Purpose of review: To describe the roles of apolipoprotein C-III (apoC-III) and apoE in VLDL and LDL metabolism
Recent findings: ApoC-III can block clearance from the circulation of apolipoprotein B (apoB) lipoproteins, whereas apoE mediates their clearance. Normolipidemia is sustained by hepatic secretion of VLDL and IDL subspecies that contain both apoE and apoC-III (VLDL E+C-III+).

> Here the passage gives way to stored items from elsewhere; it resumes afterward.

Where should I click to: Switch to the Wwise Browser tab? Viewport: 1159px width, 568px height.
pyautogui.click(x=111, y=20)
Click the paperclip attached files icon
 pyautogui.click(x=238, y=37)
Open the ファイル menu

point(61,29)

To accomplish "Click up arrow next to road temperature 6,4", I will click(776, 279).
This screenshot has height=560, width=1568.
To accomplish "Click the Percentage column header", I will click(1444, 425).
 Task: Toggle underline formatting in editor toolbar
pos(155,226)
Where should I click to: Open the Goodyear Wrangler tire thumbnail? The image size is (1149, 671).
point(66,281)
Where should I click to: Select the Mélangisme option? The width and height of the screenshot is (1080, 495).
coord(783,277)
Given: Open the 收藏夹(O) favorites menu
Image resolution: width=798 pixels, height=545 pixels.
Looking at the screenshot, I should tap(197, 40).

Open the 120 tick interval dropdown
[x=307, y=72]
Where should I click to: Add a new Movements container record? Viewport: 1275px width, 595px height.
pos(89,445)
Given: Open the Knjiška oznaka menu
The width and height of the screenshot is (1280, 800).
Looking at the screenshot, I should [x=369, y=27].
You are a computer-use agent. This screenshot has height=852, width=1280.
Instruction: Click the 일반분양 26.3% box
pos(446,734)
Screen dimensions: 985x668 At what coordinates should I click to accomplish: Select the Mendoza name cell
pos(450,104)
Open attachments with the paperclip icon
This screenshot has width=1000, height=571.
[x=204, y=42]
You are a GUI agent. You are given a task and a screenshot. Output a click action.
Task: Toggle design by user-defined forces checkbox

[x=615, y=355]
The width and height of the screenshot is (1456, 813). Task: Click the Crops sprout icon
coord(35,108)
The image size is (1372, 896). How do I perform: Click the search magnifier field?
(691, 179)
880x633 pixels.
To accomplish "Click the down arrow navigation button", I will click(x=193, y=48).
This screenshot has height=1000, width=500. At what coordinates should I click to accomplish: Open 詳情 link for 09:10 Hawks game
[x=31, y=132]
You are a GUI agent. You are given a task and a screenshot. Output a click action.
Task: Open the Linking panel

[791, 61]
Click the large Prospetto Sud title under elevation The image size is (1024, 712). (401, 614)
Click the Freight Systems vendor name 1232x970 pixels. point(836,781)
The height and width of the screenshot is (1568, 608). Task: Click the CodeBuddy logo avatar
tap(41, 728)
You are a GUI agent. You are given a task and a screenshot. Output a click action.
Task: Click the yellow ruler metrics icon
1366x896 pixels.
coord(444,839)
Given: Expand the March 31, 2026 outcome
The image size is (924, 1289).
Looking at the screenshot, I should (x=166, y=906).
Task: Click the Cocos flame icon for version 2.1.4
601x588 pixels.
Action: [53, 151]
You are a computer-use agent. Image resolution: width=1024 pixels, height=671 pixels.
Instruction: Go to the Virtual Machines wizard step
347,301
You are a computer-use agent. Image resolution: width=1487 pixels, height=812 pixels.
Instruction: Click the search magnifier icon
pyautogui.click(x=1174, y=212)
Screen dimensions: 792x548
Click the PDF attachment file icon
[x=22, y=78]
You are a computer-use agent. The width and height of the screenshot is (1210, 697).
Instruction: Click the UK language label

Most of this VLDL E+C-III+ is speedily lipolyzed, reduced in apoC-III content, and cleared from the circulation as apoE containing dense VLDL, IDL, and light LDL. In contrast, in hypertriglyceridemia, most VLDL is secreted with apoC-III but without apoE, and so it is not cleared until it loses apoC-III during lipolysis to dense LDL. In normolipidemia, the liver also secretes IDL and large and medium-size LDL, whereas in hypertriglyceridemia, the liver secretes more dense LDL with and without apoC-III. These pathways establish the hypertriglyceridemic phenotype and link it metabolically to dense LDL. Dietary carbohydrate compared with unsaturated fat suppresses metabolic pathways mediated by apoE that are qualitatively similar to those suppressed in hypertriglyceridemia.
Summary: The opposing actions of apoC-III and apoE on subspecies of VLDL and LDL, and the direct secretion of LDL in several sizes, establish much of the basic structure of human apoB lipoprotein metabolism in normal and hypertriglyceridemic humans.